Estimate Population Variance: should we divide by n - 1 or n

Understand why we use (n − 1) in sample variance, and why dividing by n still gives us a good estimator

Posted by Kunyu He on April 19, 2020

This article discusses how we estimate the population variance of a normal distribution, often denoted as $\sigma^2$. Typically, we use the sample variance estimator defined as:

\begin{equation}s^{2}=\frac{1}{n-1} \sum_{i=1}^{n}\left(x_{i}-\bar{x}\right)^{2}\end{equation}

Here, $\bar{x}=\frac{\sum_{i=1}^{n} x_{i}}{n}$ denotes sample mean. However, it’s not intuitively clear why we divide the sum of squares by $(n - 1)$ instead of $n$, where $n$ stands for sample size, to get the sample variance. In statistics, this is often referred to as Bessel’s correction.

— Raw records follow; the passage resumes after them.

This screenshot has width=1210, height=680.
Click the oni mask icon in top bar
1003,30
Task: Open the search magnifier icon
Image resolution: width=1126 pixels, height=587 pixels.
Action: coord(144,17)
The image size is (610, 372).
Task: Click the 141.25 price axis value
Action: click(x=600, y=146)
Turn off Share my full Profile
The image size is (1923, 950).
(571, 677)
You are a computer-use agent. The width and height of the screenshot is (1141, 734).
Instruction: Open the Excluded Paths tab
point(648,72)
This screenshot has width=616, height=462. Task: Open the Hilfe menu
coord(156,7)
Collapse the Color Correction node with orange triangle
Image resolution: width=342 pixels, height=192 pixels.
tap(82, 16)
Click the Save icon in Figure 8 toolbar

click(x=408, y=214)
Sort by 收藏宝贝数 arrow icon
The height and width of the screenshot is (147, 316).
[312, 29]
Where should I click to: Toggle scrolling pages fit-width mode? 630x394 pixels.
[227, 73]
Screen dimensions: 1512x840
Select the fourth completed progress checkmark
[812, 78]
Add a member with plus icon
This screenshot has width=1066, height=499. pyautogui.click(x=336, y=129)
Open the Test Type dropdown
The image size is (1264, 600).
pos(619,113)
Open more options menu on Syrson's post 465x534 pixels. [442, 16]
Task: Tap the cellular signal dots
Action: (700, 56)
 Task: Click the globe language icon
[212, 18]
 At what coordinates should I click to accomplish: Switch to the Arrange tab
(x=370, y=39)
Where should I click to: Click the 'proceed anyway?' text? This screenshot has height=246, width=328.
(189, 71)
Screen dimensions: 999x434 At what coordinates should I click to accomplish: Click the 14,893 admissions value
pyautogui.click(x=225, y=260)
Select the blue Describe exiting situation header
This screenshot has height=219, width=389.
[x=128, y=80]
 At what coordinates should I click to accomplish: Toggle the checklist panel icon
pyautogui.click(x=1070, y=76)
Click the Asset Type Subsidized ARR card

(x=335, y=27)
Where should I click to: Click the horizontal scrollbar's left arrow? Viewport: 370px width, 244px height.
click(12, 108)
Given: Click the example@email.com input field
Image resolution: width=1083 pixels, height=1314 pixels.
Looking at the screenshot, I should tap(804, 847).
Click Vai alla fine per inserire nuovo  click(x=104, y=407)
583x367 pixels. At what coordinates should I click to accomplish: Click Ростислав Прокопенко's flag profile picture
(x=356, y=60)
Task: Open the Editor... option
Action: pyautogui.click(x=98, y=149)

Another feasible estimator is obtained by dividing the sum of squares by sample size, and it is the maximum likelihood estimator (MLE) of the population variance:

\begin{equation}\hat{\sigma}^{2}=\frac{1}{n} \sum_{i=1}^{n}\left(x_{i}-\bar{x}\right)^{2}\end{equation}

Which one is better?

By applying the Bias-variance decomposition and Cochran’s theorem, this article attempts to address these questions. It concludes that:

  • We use $(n - 1)$ in the sample variance estimator because we want to obtain an unbiased estimator of the population variance.
  • Dividing the sum of squares by $n$ still gives us a good estimator as it has a lower mean squared error (MSE).

We will also go over an experiment implemented in Python to verify our conclusions numerically. Stay tuned!


Suppose we have a sample $X_{n\times p}=\begin{bmatrix}x_1, x_2, \dots, x_p\end{bmatrix}$, where $x_i \stackrel{iid}{\sim} N(\mu, \sigma^2)$. We are considering two estimators of the population variance $\sigma^2$: the sample variance estimator and the MLE estimator.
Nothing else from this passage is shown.